Problem to solve: When you reach the line with "The image size is (1000, 685)." in the listing below, transcribe it and each line after it up to and including the line with "You are a GUI", exactly and with nothing else.

Entries shown:
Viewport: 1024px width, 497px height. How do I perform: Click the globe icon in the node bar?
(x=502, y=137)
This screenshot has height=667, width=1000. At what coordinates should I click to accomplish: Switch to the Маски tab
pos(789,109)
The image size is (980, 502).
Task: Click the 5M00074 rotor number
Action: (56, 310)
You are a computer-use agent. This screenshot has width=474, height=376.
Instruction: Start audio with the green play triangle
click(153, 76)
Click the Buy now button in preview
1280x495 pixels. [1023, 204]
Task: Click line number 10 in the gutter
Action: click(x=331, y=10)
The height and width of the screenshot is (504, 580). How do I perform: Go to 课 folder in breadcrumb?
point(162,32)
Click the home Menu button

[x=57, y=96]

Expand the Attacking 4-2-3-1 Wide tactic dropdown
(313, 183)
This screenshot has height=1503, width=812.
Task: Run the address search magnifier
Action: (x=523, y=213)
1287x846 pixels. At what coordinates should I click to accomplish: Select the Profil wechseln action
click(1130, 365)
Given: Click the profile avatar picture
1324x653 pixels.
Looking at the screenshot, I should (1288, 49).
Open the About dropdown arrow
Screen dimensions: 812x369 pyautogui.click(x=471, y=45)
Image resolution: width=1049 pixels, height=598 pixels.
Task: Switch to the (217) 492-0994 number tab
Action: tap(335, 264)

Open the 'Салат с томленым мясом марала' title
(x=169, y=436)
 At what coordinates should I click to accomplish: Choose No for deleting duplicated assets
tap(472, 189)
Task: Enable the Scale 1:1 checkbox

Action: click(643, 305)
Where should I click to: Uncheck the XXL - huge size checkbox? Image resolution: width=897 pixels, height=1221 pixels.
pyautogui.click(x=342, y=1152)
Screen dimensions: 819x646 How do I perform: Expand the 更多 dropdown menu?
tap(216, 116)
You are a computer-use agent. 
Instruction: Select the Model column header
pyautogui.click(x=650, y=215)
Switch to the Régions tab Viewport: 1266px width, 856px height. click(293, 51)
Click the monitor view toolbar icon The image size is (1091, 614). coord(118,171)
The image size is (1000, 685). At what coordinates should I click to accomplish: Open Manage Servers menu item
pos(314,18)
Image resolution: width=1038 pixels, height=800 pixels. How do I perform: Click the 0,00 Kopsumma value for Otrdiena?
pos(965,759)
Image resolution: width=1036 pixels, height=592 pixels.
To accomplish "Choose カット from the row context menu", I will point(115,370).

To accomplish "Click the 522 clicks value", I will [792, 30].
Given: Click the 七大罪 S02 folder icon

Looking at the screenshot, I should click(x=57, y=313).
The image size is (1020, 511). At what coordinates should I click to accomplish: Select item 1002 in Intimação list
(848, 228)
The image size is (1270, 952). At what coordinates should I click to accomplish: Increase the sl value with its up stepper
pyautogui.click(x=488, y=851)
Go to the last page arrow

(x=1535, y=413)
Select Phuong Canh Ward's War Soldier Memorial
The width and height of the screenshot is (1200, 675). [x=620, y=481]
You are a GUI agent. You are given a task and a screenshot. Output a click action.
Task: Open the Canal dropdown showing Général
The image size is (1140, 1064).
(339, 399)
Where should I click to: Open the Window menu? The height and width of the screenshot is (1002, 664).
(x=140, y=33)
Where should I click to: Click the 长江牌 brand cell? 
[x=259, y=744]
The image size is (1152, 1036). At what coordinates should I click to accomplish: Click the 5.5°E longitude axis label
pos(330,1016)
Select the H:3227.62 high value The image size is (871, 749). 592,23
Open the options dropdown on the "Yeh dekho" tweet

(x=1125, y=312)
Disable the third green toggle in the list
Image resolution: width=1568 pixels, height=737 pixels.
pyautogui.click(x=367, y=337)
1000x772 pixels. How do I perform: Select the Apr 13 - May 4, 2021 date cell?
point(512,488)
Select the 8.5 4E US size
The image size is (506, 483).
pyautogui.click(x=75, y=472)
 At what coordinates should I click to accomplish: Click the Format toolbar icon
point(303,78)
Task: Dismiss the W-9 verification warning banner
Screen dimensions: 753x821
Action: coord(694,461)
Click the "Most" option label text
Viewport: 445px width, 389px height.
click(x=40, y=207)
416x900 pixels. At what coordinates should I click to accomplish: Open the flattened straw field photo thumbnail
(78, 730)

Finished exercise:
The image size is (1000, 685). At what coordinates should I click to accomplish: Open Manage Servers menu item
pos(314,18)
Image resolution: width=1038 pixels, height=800 pixels. How do I perform: Click the 0,00 Kopsumma value for Otrdiena?
pos(965,759)
Image resolution: width=1036 pixels, height=592 pixels.
To accomplish "Choose カット from the row context menu", I will point(115,370).

To accomplish "Click the 522 clicks value", I will [792, 30].
Given: Click the 七大罪 S02 folder icon

Looking at the screenshot, I should click(x=57, y=313).
The image size is (1020, 511). At what coordinates should I click to accomplish: Select item 1002 in Intimação list
(848, 228)
The image size is (1270, 952). At what coordinates should I click to accomplish: Increase the sl value with its up stepper
pyautogui.click(x=488, y=851)
Go to the last page arrow

(x=1535, y=413)
Select Phuong Canh Ward's War Soldier Memorial
The width and height of the screenshot is (1200, 675). [x=620, y=481]
You are a GUI agent. You are given a task and a screenshot. Output a click action.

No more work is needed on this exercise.